Exercise details. Please give an exact transcription of the records shown below.

[Items from a data source]
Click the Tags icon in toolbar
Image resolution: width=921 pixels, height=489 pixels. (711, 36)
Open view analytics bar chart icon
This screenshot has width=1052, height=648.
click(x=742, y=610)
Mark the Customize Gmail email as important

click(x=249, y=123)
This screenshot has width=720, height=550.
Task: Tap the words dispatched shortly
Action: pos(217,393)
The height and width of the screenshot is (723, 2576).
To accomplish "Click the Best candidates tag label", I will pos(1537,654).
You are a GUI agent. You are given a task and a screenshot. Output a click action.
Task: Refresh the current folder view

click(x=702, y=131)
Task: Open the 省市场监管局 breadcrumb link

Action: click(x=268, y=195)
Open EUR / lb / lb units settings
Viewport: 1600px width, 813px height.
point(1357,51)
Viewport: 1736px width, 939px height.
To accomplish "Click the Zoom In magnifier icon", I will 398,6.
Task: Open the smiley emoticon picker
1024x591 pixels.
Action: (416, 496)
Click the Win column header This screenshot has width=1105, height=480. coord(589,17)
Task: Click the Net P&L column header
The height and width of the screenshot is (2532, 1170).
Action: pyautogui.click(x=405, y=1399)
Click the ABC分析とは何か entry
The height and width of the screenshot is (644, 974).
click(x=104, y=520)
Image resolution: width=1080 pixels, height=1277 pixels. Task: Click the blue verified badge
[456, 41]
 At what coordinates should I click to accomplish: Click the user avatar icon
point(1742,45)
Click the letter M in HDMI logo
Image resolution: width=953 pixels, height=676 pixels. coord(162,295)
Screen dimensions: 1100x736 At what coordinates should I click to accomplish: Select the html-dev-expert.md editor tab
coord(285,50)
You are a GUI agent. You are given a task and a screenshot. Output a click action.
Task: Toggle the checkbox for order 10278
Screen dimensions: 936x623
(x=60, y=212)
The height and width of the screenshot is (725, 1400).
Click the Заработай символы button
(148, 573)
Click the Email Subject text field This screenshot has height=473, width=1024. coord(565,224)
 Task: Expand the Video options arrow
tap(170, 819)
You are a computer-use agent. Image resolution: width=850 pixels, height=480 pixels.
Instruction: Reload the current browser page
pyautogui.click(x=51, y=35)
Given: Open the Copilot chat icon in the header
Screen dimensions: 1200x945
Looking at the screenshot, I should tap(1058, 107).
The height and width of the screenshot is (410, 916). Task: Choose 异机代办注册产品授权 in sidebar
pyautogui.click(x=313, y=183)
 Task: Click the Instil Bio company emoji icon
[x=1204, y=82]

Answer.
Click the Tags icon in toolbar
Image resolution: width=921 pixels, height=489 pixels. (711, 36)
Open view analytics bar chart icon
This screenshot has width=1052, height=648.
click(x=742, y=610)
Mark the Customize Gmail email as important

click(x=249, y=123)
This screenshot has width=720, height=550.
Task: Tap the words dispatched shortly
Action: pos(217,393)
The height and width of the screenshot is (723, 2576).
To accomplish "Click the Best candidates tag label", I will pos(1537,654).
You are a GUI agent. You are given a task and a screenshot. Output a click action.
Task: Refresh the current folder view

click(x=702, y=131)
Task: Open the 省市场监管局 breadcrumb link

Action: click(x=268, y=195)
Open EUR / lb / lb units settings
Viewport: 1600px width, 813px height.
point(1357,51)
Viewport: 1736px width, 939px height.
To accomplish "Click the Zoom In magnifier icon", I will 398,6.
Task: Open the smiley emoticon picker
1024x591 pixels.
Action: (416, 496)
Click the Win column header This screenshot has width=1105, height=480. coord(589,17)
Task: Click the Net P&L column header
The height and width of the screenshot is (2532, 1170).
Action: pyautogui.click(x=405, y=1399)
Click the ABC分析とは何か entry
The height and width of the screenshot is (644, 974).
click(x=104, y=520)
Image resolution: width=1080 pixels, height=1277 pixels. Task: Click the blue verified badge
[456, 41]
 At what coordinates should I click to accomplish: Click the user avatar icon
point(1742,45)
Click the letter M in HDMI logo
Image resolution: width=953 pixels, height=676 pixels. coord(162,295)
Screen dimensions: 1100x736 At what coordinates should I click to accomplish: Select the html-dev-expert.md editor tab
coord(285,50)
You are a GUI agent. You are given a task and a screenshot. Output a click action.
Task: Toggle the checkbox for order 10278
Screen dimensions: 936x623
(x=60, y=212)
The height and width of the screenshot is (725, 1400).
Click the Заработай символы button
(148, 573)
Click the Email Subject text field This screenshot has height=473, width=1024. coord(565,224)
 Task: Expand the Video options arrow
tap(170, 819)
You are a computer-use agent. Image resolution: width=850 pixels, height=480 pixels.
Instruction: Reload the current browser page
pyautogui.click(x=51, y=35)
Given: Open the Copilot chat icon in the header
Screen dimensions: 1200x945
Looking at the screenshot, I should tap(1058, 107).
The height and width of the screenshot is (410, 916). Task: Choose 异机代办注册产品授权 in sidebar
pyautogui.click(x=313, y=183)
 Task: Click the Instil Bio company emoji icon
[x=1204, y=82]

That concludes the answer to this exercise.